▶ _AIM OF THE EXERCISE_:
Exactly the lines from the one with "Where should I" through the final line of the entries, and nothing else, should appear in the answer; no pictures go in it.

*** Opening of RECORDS PROVIDED ***

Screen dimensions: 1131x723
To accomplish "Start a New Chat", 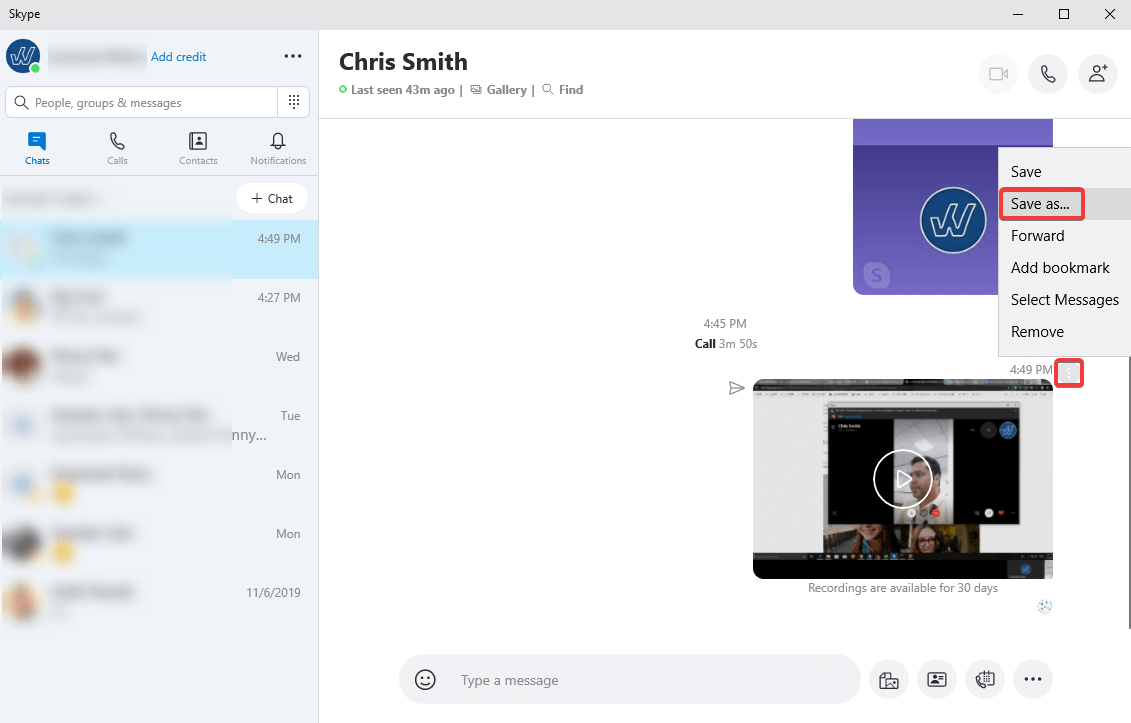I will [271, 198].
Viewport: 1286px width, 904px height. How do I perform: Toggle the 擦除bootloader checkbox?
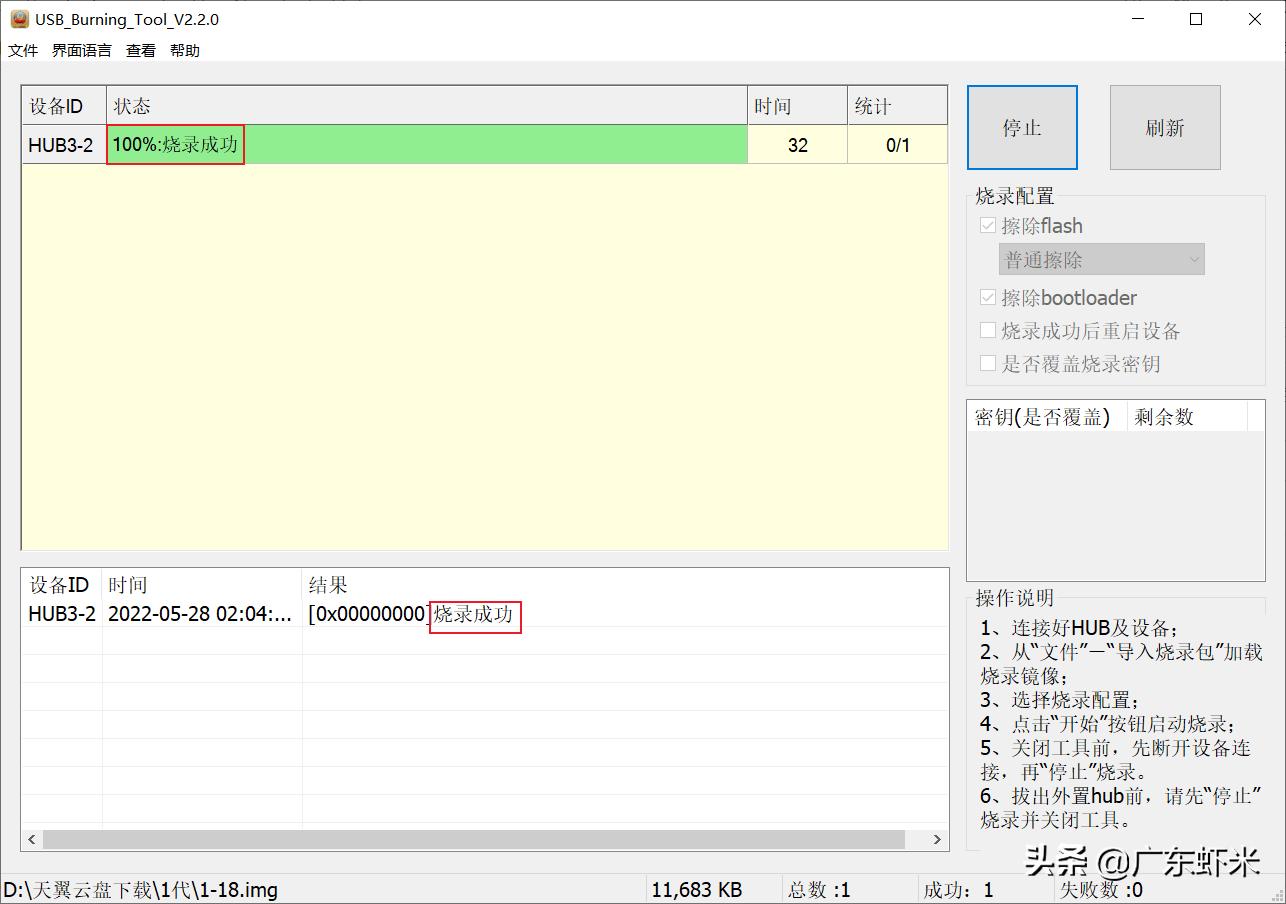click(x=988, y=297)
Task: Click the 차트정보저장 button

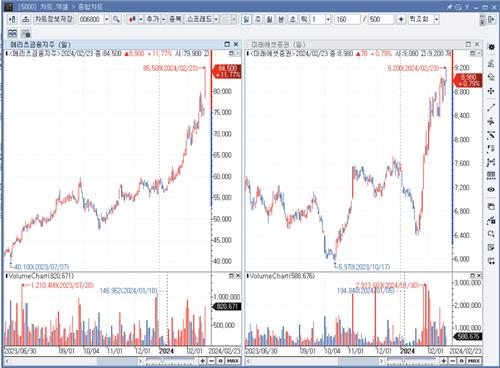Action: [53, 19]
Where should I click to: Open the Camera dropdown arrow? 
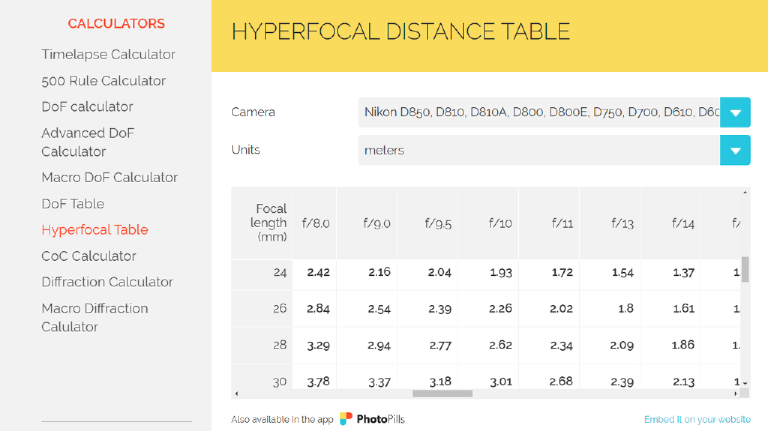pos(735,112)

*** Close of RECORDS PROVIDED ***

▶ _RESPONSE TO THE EXERCISE_:
Where should I click to: Open the Camera dropdown arrow? 
pos(735,112)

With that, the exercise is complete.